Corona, Klima, Wirtschaft: Wir leben im Weltzeitalter des Risikos. Was tun?

Nein, das ist nicht das Ahrtal. Denn plötzliche Überschwemmungen können überall auftreten...
Foto: Sebastian Schmitt, dpa

Wir können nicht mehr auf "Nummer Sicher" gehen. Bleibt die Frage, welche Risiken wir eingehen. Beim Impfen, beim Klimaschutz, aber auch im Kapitalismus. Das beginnt bei jedem Einzelnen.

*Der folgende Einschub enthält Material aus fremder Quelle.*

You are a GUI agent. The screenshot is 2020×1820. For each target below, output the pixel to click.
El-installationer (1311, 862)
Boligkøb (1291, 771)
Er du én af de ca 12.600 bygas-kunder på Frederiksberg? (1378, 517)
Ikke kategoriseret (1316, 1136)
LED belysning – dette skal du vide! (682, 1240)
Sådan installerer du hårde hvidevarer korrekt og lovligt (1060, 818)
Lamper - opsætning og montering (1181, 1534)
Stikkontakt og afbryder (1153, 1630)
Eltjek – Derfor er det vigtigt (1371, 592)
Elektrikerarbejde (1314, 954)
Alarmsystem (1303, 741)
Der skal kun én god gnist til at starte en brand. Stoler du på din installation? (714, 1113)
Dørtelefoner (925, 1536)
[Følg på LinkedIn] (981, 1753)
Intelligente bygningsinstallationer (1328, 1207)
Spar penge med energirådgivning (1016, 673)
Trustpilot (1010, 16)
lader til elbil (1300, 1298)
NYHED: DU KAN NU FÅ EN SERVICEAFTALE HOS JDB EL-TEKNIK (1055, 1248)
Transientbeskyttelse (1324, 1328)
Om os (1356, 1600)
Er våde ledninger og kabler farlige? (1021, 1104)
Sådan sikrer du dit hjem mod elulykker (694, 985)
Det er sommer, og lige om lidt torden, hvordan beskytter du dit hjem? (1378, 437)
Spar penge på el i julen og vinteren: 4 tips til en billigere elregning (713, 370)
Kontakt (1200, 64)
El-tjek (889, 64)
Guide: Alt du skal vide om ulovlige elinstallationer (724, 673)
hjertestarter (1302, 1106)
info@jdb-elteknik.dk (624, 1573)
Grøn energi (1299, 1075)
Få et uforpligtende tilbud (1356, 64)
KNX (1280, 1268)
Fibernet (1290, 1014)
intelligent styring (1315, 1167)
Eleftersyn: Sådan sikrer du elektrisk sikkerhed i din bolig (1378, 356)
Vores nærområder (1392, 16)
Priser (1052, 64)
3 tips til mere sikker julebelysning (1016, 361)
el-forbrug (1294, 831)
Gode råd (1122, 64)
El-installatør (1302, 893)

Es beginnt im Kleinen und Allernächsten und ganz konkret. Denn betrachten nicht schon Eltern ihre Kinder mit dem prüfenden Blick, ob diese nicht zu draufgängerisch sind und sich dadurch selbst gefährden – oder nicht vielleicht zu vorsichtig und sich dadurch selbst hemmen? Wann bremsen, wo ermutigen? Denn wir wissen doch alle aus eigenem Erleben und den Erfahrungen, die wir mit anderen Menschen machen: Der Umgang mit Risiken prägt unser Leben. Wie wir uns entwickeln, wer wir werden, das hängt wesentlich mit davon ab, welche Gefahren wir in Kauf zu nehmen und welche Sicherheiten wir nicht aufzugeben bereit sind. Und die Untersuchungen des „Sozio-ökonomischen Panels“ des Deutschen Instituts für Wirtschaftsforschung sagen: „Risikobereite Menschen sind zufriedener als andere.“

Aber kann ich mir das, kann sich mein Kind das überhaupt aussuchen? Die Forscher des federführenden Leibniz-Instituts jedenfalls wollen herausgefunden haben: „Männer wagen mehr als Frauen. Große Menschen sind risikofreudiger als kleine. Wer Eltern mit Abitur hat, geht eher Risiken ein als andere.“ Der Körper eine Frage evolutionärer Rollenbildung, die sich ja ändert, die Kompetenz aber eine Frage der Bildung – die Folge jedenfalls der Wahrscheinlichkeit nach ein Weg über den Umgang mit Risiko zu einem zufriedeneren Leben …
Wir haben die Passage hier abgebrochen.